#### [SUPPLIED DATA]

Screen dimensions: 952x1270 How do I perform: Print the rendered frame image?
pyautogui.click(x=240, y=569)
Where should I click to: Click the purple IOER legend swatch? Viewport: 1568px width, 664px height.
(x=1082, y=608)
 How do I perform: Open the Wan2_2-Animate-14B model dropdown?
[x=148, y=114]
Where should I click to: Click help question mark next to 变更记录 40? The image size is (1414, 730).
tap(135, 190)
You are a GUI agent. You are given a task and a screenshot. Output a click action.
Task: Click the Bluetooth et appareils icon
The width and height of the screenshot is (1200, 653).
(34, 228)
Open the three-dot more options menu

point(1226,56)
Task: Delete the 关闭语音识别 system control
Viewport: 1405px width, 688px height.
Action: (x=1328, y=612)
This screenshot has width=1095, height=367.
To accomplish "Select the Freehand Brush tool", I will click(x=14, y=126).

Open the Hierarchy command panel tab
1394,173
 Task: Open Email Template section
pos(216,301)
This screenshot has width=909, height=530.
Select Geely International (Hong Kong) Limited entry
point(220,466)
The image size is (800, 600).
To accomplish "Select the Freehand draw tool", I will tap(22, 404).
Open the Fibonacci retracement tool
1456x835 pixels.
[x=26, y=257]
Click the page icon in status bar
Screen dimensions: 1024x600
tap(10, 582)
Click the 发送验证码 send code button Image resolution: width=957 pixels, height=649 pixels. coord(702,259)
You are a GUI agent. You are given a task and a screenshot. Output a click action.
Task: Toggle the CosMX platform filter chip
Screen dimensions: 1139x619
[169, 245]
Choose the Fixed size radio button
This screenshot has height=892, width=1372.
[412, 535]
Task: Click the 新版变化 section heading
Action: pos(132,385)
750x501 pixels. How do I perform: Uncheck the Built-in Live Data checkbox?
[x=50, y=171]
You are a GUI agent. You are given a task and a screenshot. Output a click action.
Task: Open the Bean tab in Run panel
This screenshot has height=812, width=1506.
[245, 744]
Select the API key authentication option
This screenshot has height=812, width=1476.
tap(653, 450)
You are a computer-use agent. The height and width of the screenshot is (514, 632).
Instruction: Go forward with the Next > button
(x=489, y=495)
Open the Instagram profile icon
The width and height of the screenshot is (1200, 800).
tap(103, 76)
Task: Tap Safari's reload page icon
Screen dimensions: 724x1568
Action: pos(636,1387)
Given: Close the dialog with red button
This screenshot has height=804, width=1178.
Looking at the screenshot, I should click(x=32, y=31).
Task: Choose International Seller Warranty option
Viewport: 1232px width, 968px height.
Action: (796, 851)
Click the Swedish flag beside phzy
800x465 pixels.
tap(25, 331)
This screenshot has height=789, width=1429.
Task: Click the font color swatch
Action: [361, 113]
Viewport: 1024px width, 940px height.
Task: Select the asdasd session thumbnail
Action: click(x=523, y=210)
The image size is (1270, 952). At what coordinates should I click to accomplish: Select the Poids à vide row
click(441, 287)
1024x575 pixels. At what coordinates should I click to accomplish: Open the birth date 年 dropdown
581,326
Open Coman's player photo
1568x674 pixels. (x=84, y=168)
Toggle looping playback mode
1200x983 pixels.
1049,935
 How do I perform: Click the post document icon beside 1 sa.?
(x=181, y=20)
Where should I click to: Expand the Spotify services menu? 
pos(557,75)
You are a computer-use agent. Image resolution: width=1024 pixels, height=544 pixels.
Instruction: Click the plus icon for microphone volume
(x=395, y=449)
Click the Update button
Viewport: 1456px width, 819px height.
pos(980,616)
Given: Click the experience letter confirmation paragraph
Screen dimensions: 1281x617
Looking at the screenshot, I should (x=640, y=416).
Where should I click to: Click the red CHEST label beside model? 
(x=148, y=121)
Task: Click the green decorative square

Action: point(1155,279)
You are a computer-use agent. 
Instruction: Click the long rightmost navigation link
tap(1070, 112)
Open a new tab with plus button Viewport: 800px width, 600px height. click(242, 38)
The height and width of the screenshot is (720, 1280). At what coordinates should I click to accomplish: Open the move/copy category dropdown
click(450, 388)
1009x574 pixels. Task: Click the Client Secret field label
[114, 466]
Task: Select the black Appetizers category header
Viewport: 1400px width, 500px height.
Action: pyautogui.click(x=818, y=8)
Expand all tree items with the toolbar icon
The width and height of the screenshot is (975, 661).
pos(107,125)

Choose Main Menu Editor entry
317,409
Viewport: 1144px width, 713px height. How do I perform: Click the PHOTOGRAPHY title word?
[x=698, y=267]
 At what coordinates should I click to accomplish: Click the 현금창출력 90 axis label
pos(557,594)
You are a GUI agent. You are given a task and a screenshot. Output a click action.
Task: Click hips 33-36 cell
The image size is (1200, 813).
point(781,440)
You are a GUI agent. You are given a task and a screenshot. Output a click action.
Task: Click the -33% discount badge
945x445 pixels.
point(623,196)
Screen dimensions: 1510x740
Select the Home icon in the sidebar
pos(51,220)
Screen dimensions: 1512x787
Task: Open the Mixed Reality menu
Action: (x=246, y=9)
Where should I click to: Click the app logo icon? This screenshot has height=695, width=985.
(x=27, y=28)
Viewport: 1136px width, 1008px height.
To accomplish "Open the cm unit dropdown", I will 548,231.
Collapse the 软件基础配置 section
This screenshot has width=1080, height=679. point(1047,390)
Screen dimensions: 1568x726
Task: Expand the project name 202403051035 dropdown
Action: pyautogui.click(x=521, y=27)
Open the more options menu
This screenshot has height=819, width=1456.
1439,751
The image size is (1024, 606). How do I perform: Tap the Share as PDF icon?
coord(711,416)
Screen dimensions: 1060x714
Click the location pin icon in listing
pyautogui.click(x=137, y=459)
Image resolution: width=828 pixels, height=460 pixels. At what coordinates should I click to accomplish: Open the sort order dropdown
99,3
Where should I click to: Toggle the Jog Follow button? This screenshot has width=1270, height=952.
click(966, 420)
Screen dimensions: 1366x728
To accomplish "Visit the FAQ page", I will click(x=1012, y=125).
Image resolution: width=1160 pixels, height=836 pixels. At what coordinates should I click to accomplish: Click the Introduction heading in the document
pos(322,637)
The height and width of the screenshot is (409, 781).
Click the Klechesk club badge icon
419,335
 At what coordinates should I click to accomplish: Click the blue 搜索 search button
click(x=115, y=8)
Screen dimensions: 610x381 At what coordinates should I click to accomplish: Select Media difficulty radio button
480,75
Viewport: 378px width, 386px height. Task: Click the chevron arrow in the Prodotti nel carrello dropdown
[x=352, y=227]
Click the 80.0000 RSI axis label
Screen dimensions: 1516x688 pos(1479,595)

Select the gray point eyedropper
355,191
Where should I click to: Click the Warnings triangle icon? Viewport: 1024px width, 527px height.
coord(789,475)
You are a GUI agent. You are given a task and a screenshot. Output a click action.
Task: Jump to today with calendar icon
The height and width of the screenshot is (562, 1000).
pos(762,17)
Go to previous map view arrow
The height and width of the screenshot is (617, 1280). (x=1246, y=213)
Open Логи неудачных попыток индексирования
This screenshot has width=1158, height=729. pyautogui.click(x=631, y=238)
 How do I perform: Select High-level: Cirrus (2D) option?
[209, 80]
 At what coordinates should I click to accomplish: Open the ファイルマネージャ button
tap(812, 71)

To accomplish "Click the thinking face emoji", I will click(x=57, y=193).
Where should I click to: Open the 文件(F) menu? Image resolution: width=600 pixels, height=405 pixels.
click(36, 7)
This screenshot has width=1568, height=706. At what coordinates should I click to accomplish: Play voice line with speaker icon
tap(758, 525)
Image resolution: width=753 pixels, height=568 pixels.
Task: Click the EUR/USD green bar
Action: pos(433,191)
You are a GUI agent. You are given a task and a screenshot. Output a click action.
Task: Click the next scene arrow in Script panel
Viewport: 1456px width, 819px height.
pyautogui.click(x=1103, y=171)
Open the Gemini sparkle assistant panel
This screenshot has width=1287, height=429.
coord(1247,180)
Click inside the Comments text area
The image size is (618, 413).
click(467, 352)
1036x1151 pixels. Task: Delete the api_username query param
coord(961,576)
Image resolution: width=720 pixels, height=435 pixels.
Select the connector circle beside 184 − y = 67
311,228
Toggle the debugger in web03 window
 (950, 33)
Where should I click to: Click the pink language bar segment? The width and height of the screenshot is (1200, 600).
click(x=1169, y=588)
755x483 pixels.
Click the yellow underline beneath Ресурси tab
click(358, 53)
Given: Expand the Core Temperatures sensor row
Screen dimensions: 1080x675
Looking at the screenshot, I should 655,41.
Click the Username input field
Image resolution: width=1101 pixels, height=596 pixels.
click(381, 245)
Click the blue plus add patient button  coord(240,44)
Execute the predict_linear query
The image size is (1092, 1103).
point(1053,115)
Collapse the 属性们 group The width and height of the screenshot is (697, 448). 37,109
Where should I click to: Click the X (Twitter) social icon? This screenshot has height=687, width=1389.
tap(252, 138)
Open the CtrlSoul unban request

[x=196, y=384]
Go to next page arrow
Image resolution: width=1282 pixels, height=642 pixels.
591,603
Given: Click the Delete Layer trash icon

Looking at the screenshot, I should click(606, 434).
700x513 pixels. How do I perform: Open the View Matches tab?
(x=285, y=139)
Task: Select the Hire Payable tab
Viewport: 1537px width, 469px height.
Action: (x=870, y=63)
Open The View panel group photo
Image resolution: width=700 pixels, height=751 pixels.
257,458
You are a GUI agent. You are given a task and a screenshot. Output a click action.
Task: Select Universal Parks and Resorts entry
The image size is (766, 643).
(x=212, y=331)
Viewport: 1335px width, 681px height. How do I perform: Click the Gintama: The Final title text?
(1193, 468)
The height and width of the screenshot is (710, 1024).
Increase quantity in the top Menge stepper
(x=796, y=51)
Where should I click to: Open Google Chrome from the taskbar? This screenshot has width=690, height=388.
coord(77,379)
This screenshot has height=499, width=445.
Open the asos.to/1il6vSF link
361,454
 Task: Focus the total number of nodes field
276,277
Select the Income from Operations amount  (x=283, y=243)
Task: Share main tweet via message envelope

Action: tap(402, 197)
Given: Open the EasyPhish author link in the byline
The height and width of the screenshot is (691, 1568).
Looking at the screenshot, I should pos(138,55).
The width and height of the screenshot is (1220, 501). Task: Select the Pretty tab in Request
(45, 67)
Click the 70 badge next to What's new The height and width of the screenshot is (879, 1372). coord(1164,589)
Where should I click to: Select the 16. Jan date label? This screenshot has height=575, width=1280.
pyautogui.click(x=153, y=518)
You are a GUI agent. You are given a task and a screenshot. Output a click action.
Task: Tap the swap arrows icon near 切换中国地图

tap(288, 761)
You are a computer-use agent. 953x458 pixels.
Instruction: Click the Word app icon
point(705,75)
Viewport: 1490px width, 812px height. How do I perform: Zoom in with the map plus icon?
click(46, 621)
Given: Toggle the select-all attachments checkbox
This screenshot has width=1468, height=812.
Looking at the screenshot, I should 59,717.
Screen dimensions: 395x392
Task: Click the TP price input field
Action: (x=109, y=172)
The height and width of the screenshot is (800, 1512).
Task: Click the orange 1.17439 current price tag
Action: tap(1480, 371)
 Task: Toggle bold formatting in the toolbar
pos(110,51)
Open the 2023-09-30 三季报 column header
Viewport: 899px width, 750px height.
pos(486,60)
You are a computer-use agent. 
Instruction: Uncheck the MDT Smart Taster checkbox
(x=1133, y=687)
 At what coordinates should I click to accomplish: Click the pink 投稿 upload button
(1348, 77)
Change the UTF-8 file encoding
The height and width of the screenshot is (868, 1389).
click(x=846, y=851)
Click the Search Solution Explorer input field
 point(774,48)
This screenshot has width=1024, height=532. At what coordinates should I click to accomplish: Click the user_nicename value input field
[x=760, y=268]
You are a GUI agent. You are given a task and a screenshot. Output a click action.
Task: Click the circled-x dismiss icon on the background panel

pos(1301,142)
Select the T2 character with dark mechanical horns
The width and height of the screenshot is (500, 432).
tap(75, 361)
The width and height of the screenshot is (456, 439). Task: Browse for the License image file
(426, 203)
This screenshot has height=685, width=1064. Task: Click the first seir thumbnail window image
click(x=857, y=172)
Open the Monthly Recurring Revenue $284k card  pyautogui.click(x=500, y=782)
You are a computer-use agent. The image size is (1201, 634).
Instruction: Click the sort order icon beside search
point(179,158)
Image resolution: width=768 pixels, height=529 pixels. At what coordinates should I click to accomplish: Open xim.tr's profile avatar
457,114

#### [EXERCISE TASK]
Quote the items above verbatim, from the first line down to and including the line that contains "point(220,466)".

#### [CORRECT RESULT]
Screen dimensions: 952x1270 How do I perform: Print the rendered frame image?
pyautogui.click(x=240, y=569)
Where should I click to: Click the purple IOER legend swatch? Viewport: 1568px width, 664px height.
(x=1082, y=608)
 How do I perform: Open the Wan2_2-Animate-14B model dropdown?
[x=148, y=114]
Where should I click to: Click help question mark next to 变更记录 40? The image size is (1414, 730).
tap(135, 190)
You are a GUI agent. You are given a task and a screenshot. Output a click action.
Task: Click the Bluetooth et appareils icon
The width and height of the screenshot is (1200, 653).
(34, 228)
Open the three-dot more options menu

point(1226,56)
Task: Delete the 关闭语音识别 system control
Viewport: 1405px width, 688px height.
Action: (x=1328, y=612)
This screenshot has width=1095, height=367.
To accomplish "Select the Freehand Brush tool", I will click(x=14, y=126).

Open the Hierarchy command panel tab
1394,173
 Task: Open Email Template section
pos(216,301)
This screenshot has width=909, height=530.
Select Geely International (Hong Kong) Limited entry
point(220,466)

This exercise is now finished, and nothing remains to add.